Thoreau was not a fan of either the mail or the news. Regarding the mail, in chapter Two of Walden, "Where I Lived and What I Lived For," Thoreau wrote, "For my part, I could easily do without the post-office. I think that there are very few important communications made through it." He goes on to say that he had only received a couple of letters in his entire life that were worth more than they cost to mail. This lends itself to Thoreau's belief that the exchange of ideas through conversation and debate is essential to a person living a full and examined life.
He believed that newspapers were not only useless but possibly dangerous. He wrote,
If we read of one man robbed, or murdered, or killed by accident, or one house burned, or one vessel wrecked, or one steamboat blown up, or one cow run over on the Western Railroad, or one mad dog killed, or one lot of grasshoppers in the winter-we never need read of another.
This is obviously not an exhaustive list of all the things one may read in a newspaper, but it does give the reader the sense of what Thoreau is trying to say. He continues:
To a philosopher all news, as it is called, is gossip, and they who edit and read it are old women over their tea.
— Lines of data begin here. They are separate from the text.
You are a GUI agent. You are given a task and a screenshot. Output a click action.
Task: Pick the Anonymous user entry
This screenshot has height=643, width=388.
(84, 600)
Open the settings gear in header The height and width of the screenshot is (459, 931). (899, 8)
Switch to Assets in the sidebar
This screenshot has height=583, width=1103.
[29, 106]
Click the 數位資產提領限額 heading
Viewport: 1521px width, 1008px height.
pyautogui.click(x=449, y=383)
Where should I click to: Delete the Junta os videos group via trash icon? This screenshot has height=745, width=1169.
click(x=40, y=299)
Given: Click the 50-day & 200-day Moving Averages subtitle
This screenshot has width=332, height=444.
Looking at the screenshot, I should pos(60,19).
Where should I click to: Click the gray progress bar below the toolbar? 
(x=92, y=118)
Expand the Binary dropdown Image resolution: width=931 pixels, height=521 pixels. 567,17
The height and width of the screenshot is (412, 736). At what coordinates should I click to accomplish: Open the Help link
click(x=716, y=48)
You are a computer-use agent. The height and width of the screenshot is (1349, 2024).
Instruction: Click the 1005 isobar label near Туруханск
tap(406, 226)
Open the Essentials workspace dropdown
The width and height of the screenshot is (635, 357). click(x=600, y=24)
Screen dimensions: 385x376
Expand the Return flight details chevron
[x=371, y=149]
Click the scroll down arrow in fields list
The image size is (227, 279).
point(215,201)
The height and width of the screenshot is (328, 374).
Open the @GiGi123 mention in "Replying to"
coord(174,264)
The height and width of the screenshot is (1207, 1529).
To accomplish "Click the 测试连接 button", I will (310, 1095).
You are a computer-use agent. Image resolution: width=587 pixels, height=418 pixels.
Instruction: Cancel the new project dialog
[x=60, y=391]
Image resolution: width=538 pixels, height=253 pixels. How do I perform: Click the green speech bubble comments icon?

This quote, however offensive as it may be in our time, describes Thoreau's view that it is not always easy to discern the truthfulness of news. Everything we read is subject to the bias and ethics of its writer. Reporting the news is often fueled by the desire to make money, making its reliability questionable.
The other part of the news that Thoreau dislikes is the repetitiveness of it. He wrote that once he had read the news, he didn't need to read other versions of it from other sources. Thoreau's musings on the news inform us of his wider belief that life should be lived in the present, and that the lessons learned from the news need not be repeated daily in order to be learned.